En un escenario de creciente complejidad geopolítica, fuentes cercanas a la defensa estadounidense señalan un significativo aumento en la actividad militar de Estados Unidos en la región del Caribe, particularmente en torno a Cuba. Este despliegue de tropas y armamento se interpreta como una posible preparación para una acción militar, ante la percepción de que las estrategias de presión económica y política no han logrado los resultados esperados para inducir una transición en la isla.
Refuerzo Naval y Abanico de Opciones
La presencia naval de EE. UU. en el Caribe ha alcanzado niveles que la posicionan como una de las más importantes fuera del teatro de operaciones de Oriente Medio. Esta robusta capacidad permitiría a Washington ejecutar operaciones con una inmediatez considerable sobre Cuba. Entre las acciones que, según informes, se estarían evaluando, figuran:
- Operaciones quirúrgicas: Dirigidas a la captura de figuras clave de la cúpula, siguiendo esquemas tácticos aplicados previamente en otros contextos regionales.
- Bombardeos selectivos: Apuntando a infraestructuras militares y puntos estratégicos de La Habana.
Analistas concuerdan en que “todas las opciones parecen hoy sobre la mesa” para la administración actual, que se enfrenta a un plazo cada vez más ajustado para definir su estrategia a seguir.
Desafíos Internos en el Pentágono
A pesar del incremento de recursos, la prolongación de los despliegues está generando inquietud en el Pentágono. Varios buques han excedido considerablemente los tiempos habituales en alta mar, superando los diez meses frente a los seis o siete esperados. Esta situación conlleva desafíos operativos significativos:
- Desgaste de las tripulaciones: El agotamiento del personal se convierte en un factor crítico.
- Sobreesfuerzo logístico: La demanda de recursos y suministros se eleva.
- Tensión en la capacidad operativa: La simultánea participación de la Armada en el bloqueo del Golfo Pérsico añade presión a sus recursos.
Estrategia de “Aceleracionismo” Económico
Paralelamente a la preparación militar, la Casa Blanca ha continuado priorizando, al menos públicamente, una transición no militar hacia una “Cuba libre”. Para ello, se ha intensificado el endurecimiento económico sobre la isla, ejerciendo una presión gradual sobre el suministro energético, la disponibilidad de productos básicos y el acceso financiero internacional.

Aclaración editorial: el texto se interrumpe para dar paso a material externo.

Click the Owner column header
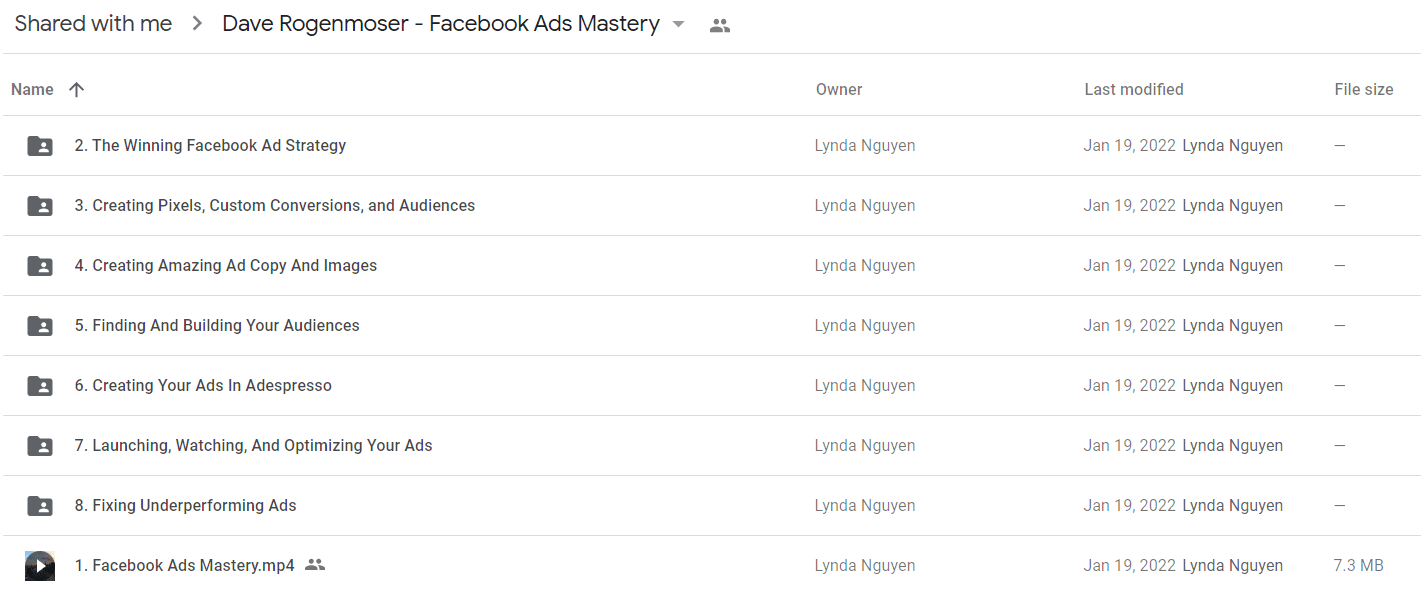This screenshot has height=592, width=1421. tap(839, 89)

El objetivo es acelerar el deterioro interno del régimen.
Un funcionario estadounidense anónimo, citado por Axios, describió esta estrategia como “aceleracionismo”, aclarando que “todavía no buscamos eliminar al régimen. Hay un método y se avanza por etapas”.
Respaldo Chino y Presión Legal sobre Raúl Castro
En este complejo escenario, China ha reiterado su apoyo a su aliado caribeño. Durante una reunión en Nueva York, el canciller chino Wang Yi y su homólogo cubano Bruno Rodríguez Parrilla confirmaron el respaldo político y económico de Pekín, calificando la política estadounidense como de “poder y arrogancia”. Como muestra de este apoyo, China ha comprometido el envío de 60.000 toneladas de arroz para aliviar la crisis alimentaria en la isla, habiendo arribado ya el primer cargamento.
La tensión se ha visto exacerbada por acciones legales. El Departamento de Justicia de EE. UU. ha reactivado una antigua causa judicial contra el expresidente cubano Raúl Castro, acusándolo de asesinato y conspiración para matar a ciudadanos estadounidenses. Estas acusaciones se vinculan con el presunto derribo de dos aviones del grupo humanitario “Brothers to the Rescue” cerca de las costas cubanas, un incidente por el cual las autoridades estadounidenses esperan que “se enfrente a la justicia aquí”.